Its dead on from 35 to 0 out of a treestand.


----------



## FULL-BORE (Nov 29, 2003)

I used a Keller years ago with great success


----------



## thompsonsz71 (Jun 12, 2008)

keller is the best bowhunting sight out there imo..... i can shoot it out of my drenalin at 70 lbs and it will reach out to 45 + and will also be +- one inch from 45 to 0....


----------



## rocket2 (Dec 9, 2006)

Thanks for the feedback. I appreciate it. I'm still not sure if i will go that direction, but I will definately take this into serious consideration.


----------



## cmillett79 (Oct 24, 2008)

Ive been shooting a trophy ridge guide series mantis for a couple yrs now and love it. 0-35 yrds no probs


----------



## SoMdHunter (Dec 8, 2008)

I also use a Keller. Love it. It has served me well for I guess 20 years now.

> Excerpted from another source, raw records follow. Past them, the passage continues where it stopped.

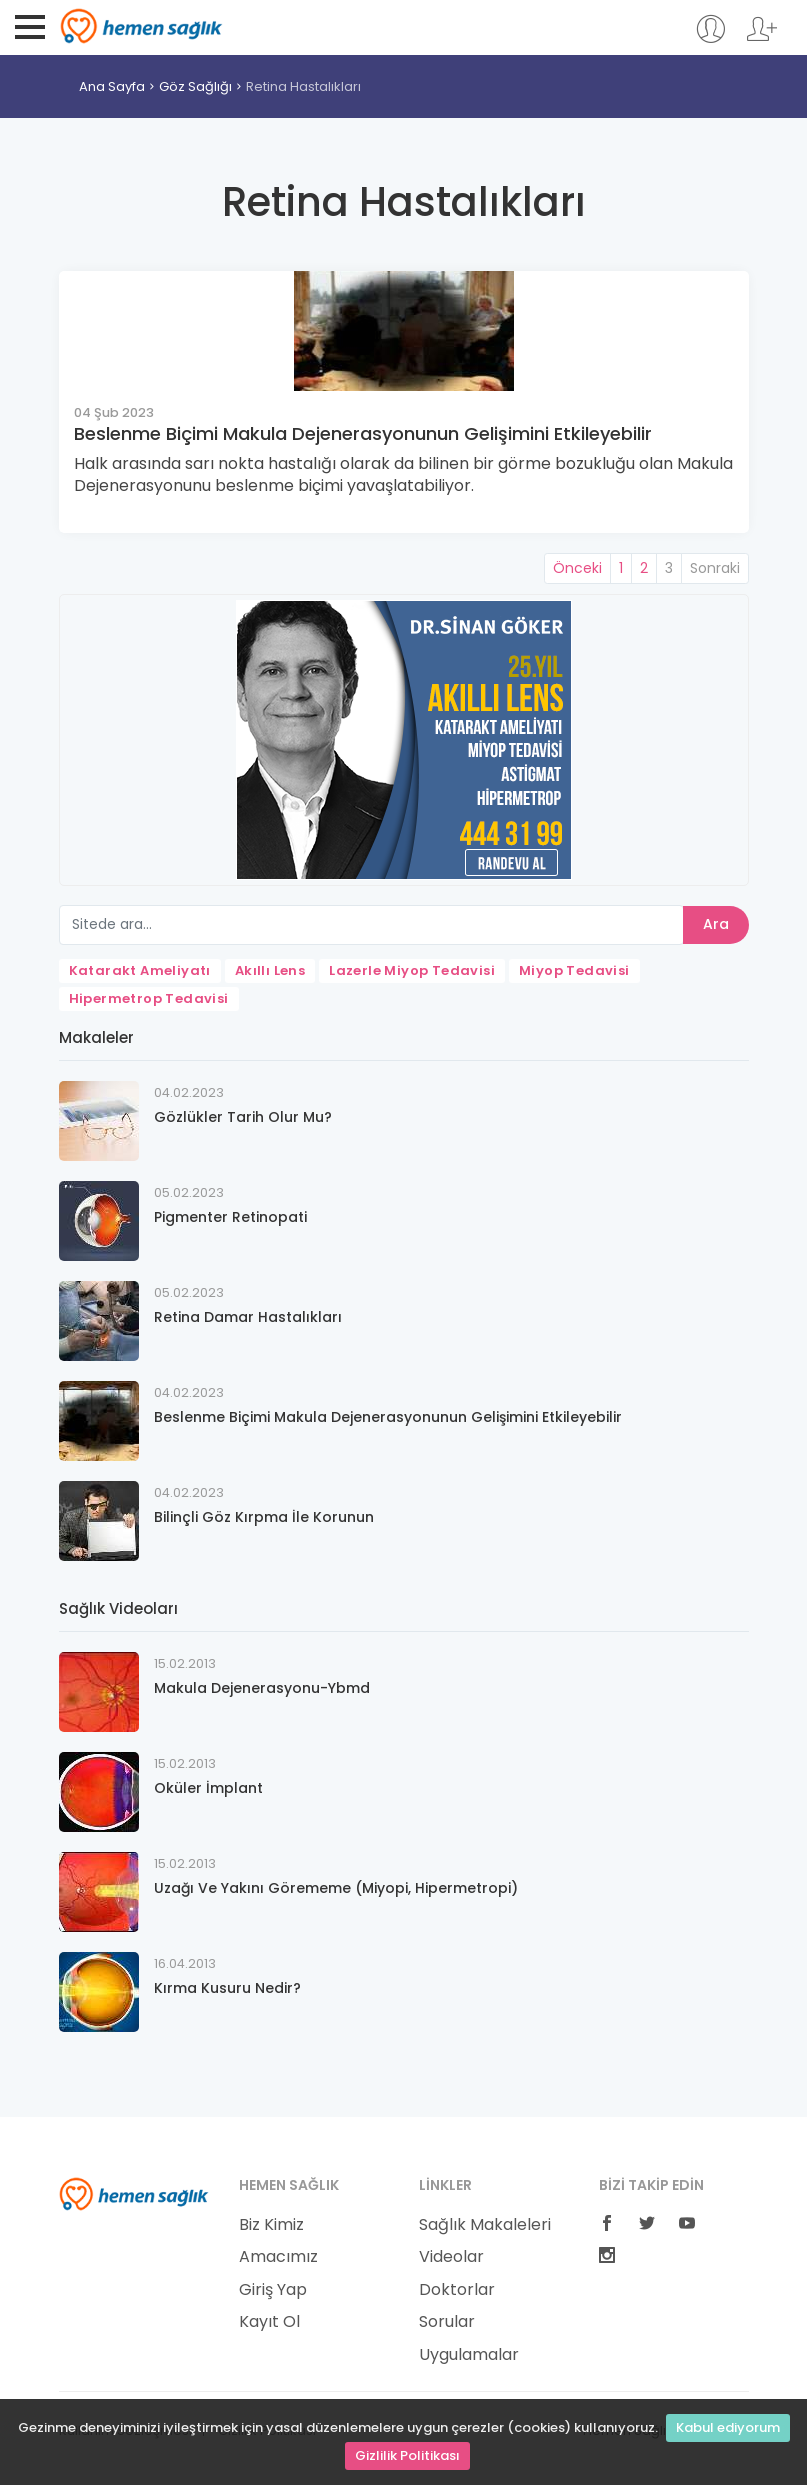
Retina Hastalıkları (303, 86)
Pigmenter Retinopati (230, 1217)
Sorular (447, 2322)
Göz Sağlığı (195, 86)
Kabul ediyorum (728, 2427)
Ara (716, 924)
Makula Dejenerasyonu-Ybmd (262, 1688)
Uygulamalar (469, 2355)
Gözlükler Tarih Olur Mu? (243, 1117)
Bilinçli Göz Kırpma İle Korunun (264, 1517)
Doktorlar (457, 2290)
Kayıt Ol (269, 2322)
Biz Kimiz (271, 2225)
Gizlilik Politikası (407, 2455)
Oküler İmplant (208, 1788)
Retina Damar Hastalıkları (248, 1317)
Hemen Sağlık (141, 26)
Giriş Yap (273, 2290)
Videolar (451, 2257)
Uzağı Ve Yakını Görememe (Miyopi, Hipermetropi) (336, 1888)
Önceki (577, 568)
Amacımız (278, 2257)
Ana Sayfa (112, 86)
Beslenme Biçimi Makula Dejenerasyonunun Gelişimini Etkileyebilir (363, 433)
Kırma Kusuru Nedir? (227, 1988)
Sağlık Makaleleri (485, 2225)
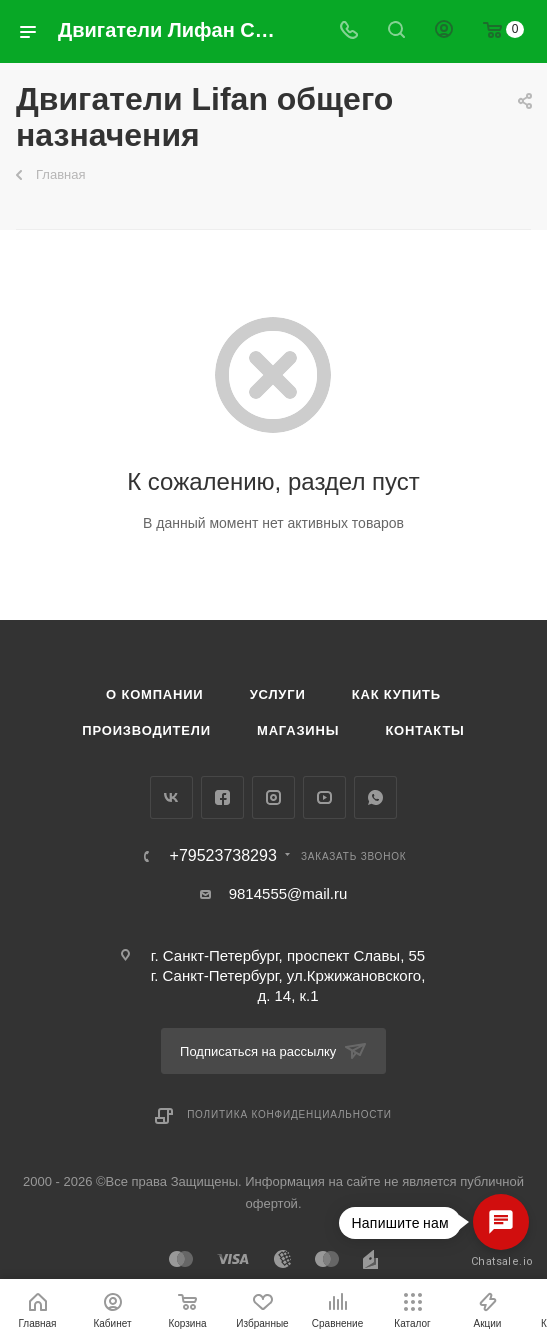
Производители (146, 730)
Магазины (298, 730)
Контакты (424, 730)
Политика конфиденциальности (289, 1114)
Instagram (273, 797)
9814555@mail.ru (288, 893)
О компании (154, 694)
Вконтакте (171, 797)
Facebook (222, 797)
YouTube (324, 797)
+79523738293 (223, 856)
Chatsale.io (501, 1261)
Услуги (278, 694)
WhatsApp (375, 797)
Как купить (396, 694)
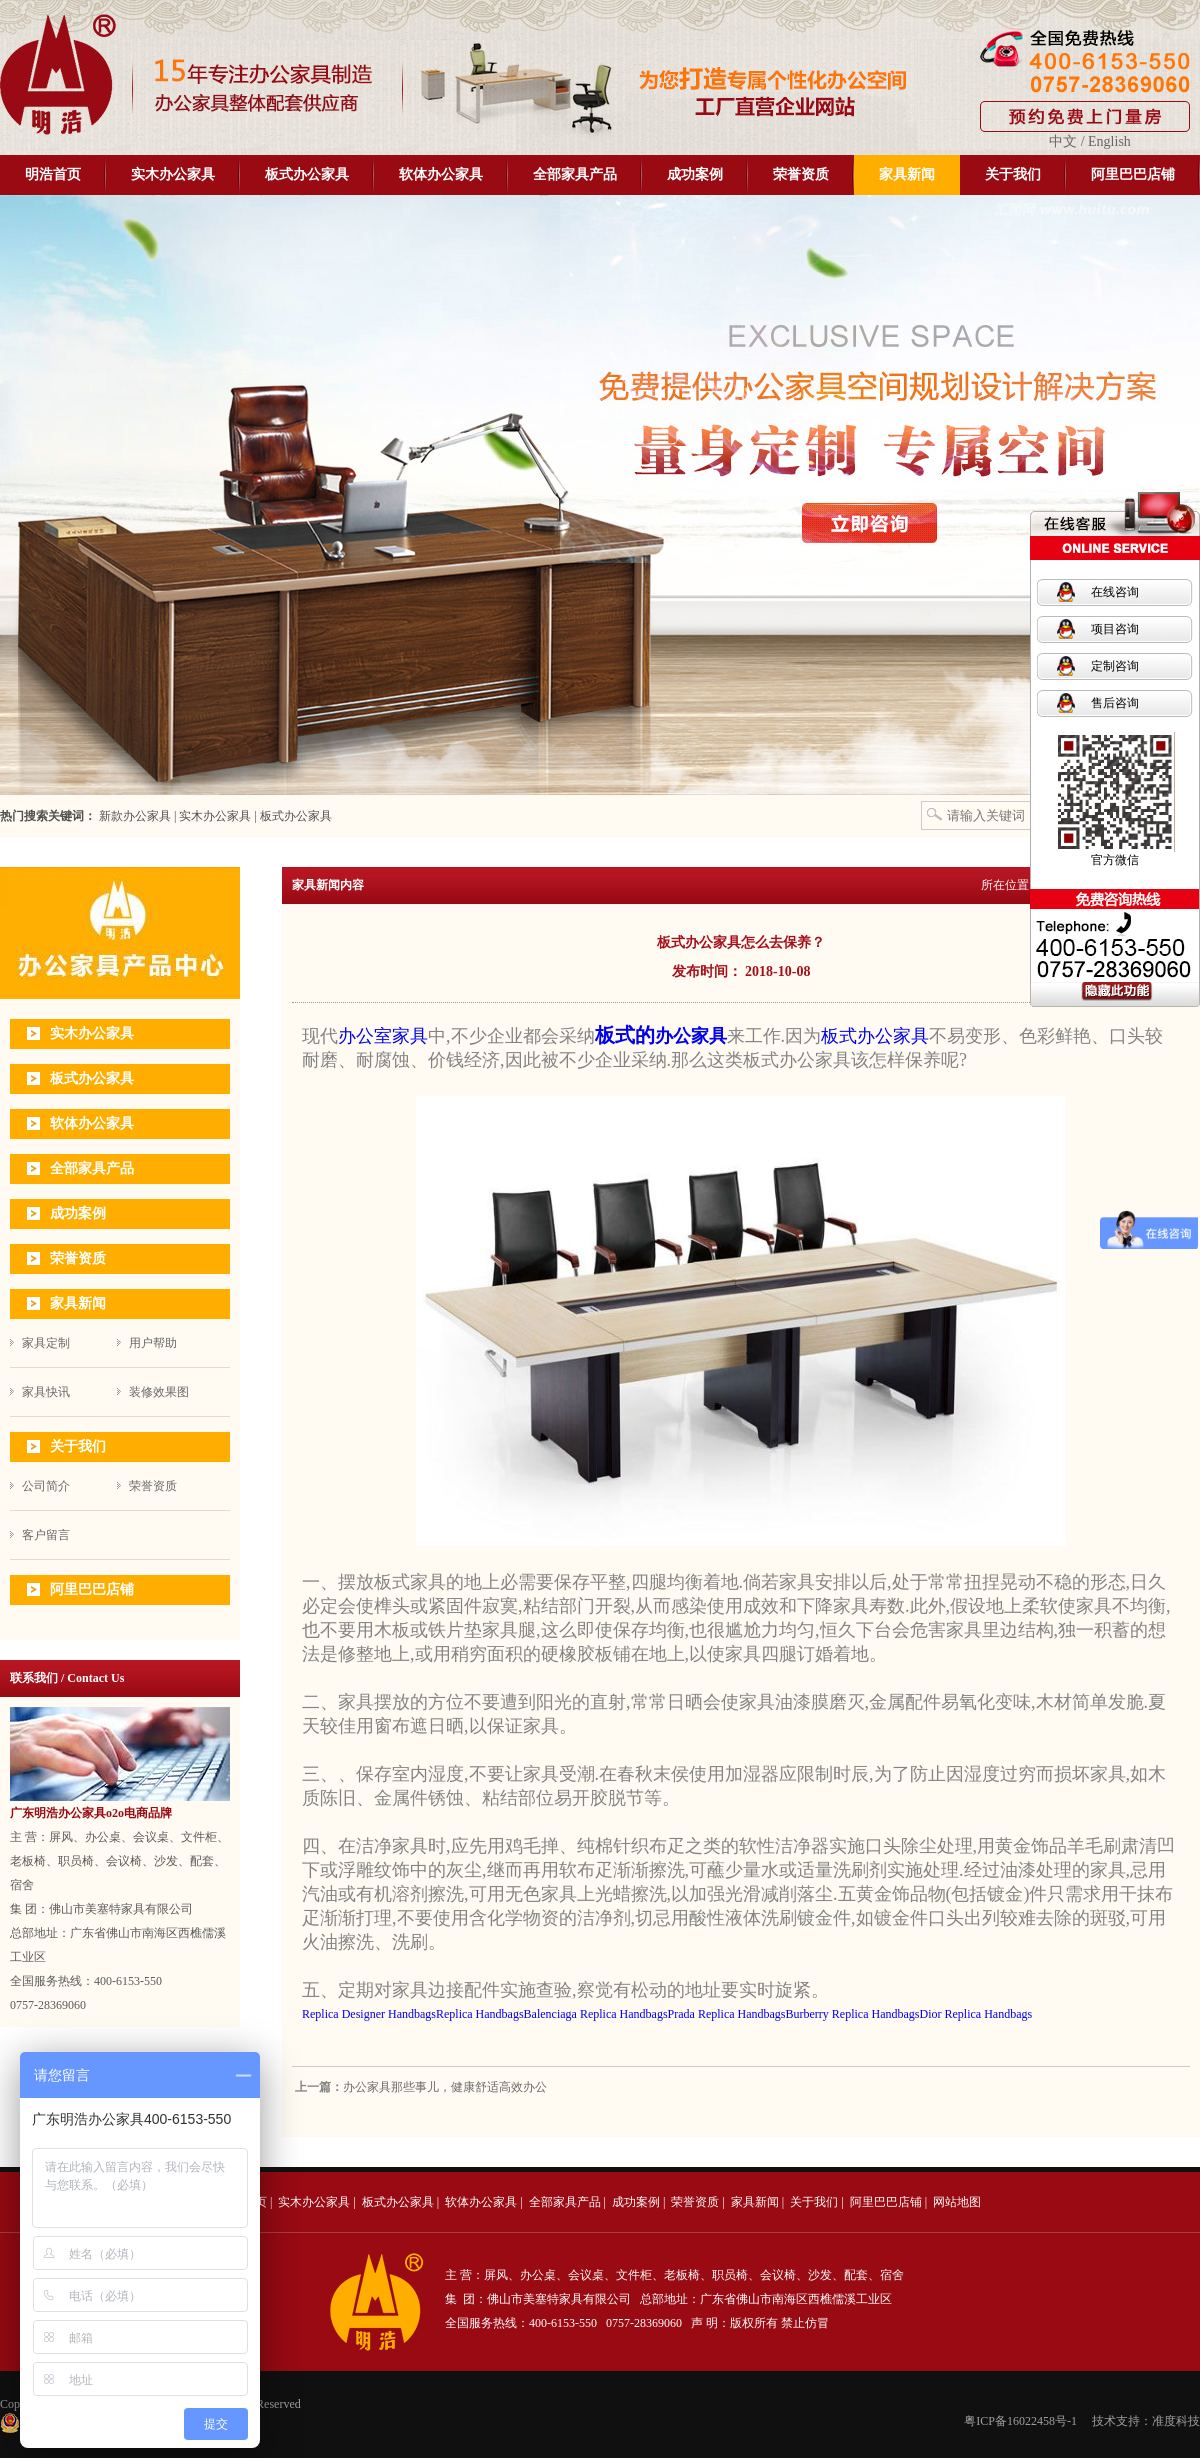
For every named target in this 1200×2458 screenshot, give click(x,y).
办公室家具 (383, 1036)
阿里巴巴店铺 (1133, 174)
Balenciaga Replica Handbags (596, 2014)
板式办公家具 (307, 174)
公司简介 (46, 1486)
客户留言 (46, 1535)
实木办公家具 (173, 174)
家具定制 (46, 1343)
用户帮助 (153, 1343)
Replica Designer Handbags (369, 2014)
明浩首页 (53, 174)
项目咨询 (1115, 629)
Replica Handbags (480, 2014)
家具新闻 (907, 174)
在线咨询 (1115, 592)
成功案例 (695, 174)
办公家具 (691, 1036)
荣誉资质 (801, 174)
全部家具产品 (575, 174)
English (1109, 141)
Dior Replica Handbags (976, 2014)
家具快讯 (46, 1392)
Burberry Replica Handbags (853, 2014)
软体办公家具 (441, 174)
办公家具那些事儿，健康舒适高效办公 (445, 2087)
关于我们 (1013, 174)
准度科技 (1176, 2421)
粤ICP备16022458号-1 (1020, 2421)
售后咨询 (1115, 703)
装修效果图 (159, 1392)
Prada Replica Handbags (727, 2014)
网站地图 (957, 2202)
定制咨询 (1115, 666)
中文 (1063, 141)
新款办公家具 (133, 816)
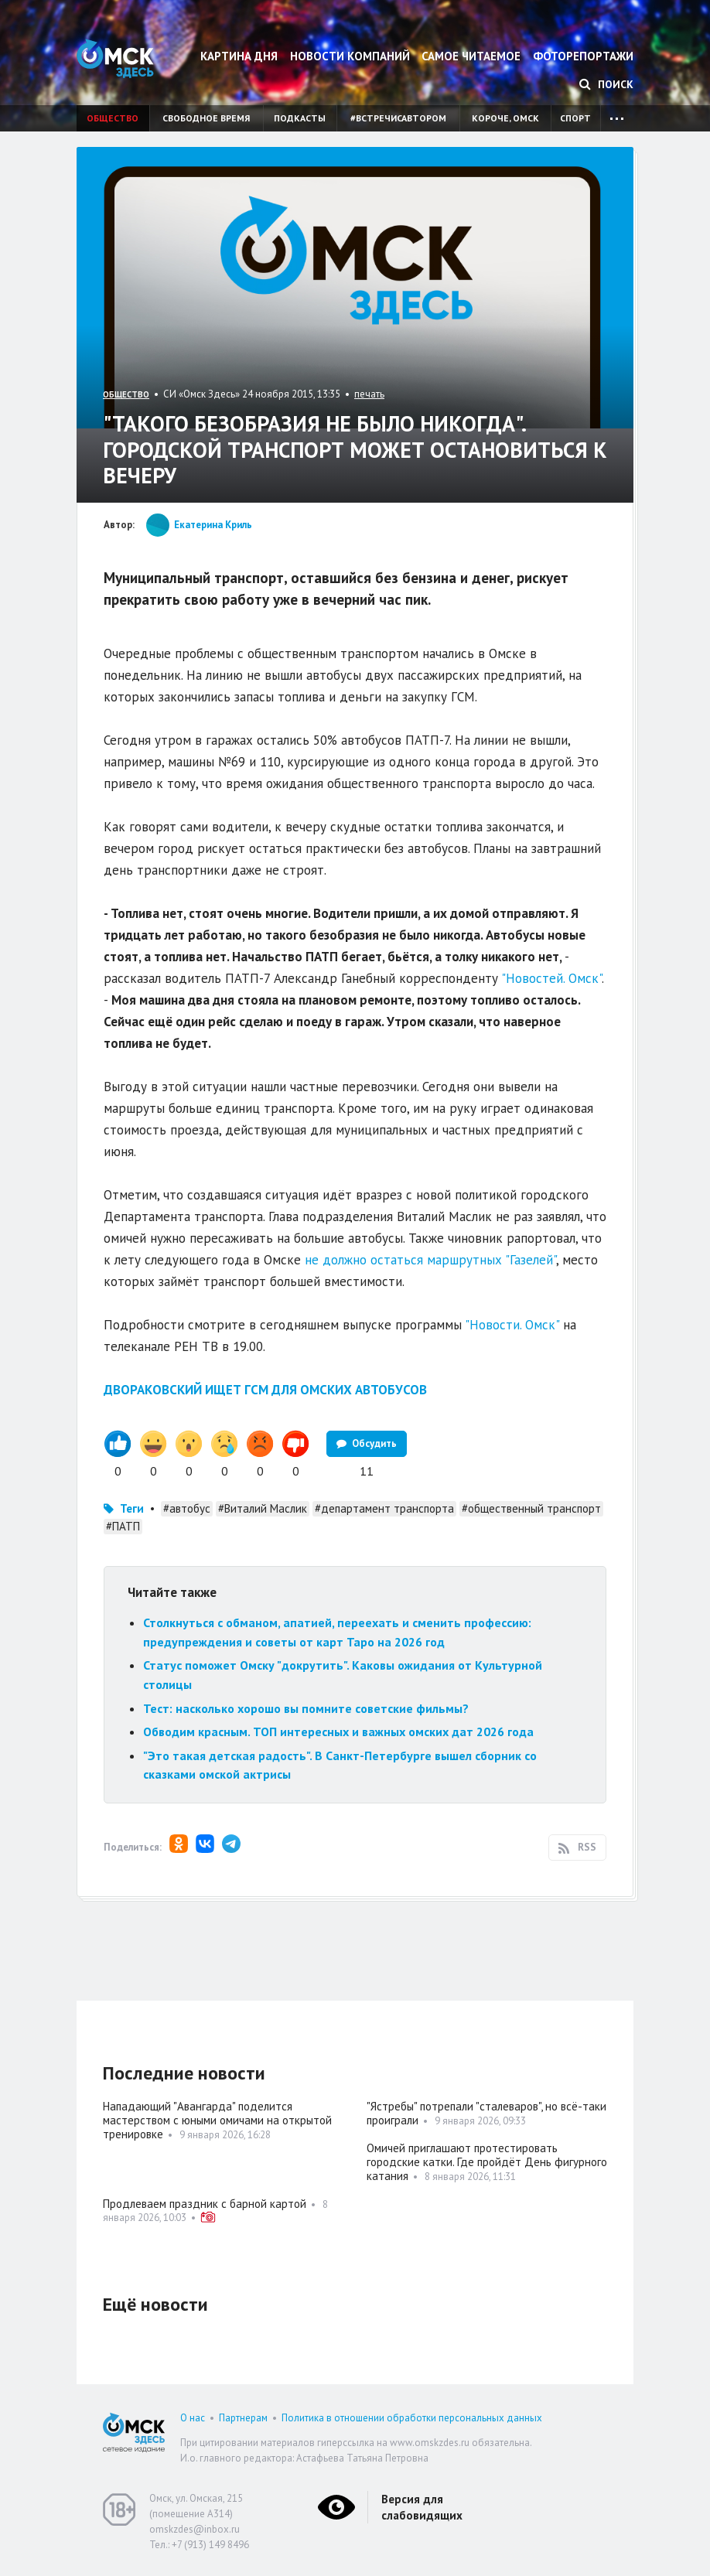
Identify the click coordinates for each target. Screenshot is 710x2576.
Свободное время (206, 118)
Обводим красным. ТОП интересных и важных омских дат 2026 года (338, 1731)
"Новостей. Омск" (551, 978)
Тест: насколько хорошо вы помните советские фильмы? (306, 1708)
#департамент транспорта (384, 1508)
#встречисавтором (398, 118)
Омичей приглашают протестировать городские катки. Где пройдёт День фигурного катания (487, 2162)
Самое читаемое (471, 56)
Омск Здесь (115, 58)
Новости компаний (350, 56)
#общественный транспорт (531, 1508)
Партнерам (243, 2417)
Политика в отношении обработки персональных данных (412, 2417)
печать (369, 394)
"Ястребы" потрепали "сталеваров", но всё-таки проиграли (486, 2113)
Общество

I can shoot 4 inch groups with it out to 30yrds.


----------



## zwalls (Apr 16, 2006)

ive been using the old version of the ABC pivotal sight since 1999.i have found no other sight that can do what this sight can do.the website is the old version sight.if you might be interested in the sight let me know and i can give you the phone # to call them.once he has enough of the new sight produced to fill orders he's going to become a sponsor of AT to promote his poduct.here's the old website so you can read up on it http://www.bowhunting.net/abc/.............and here's a link where i posted a pic of the new design......http://www.archerytalk.com/vb/showthread.php?t=513374


----------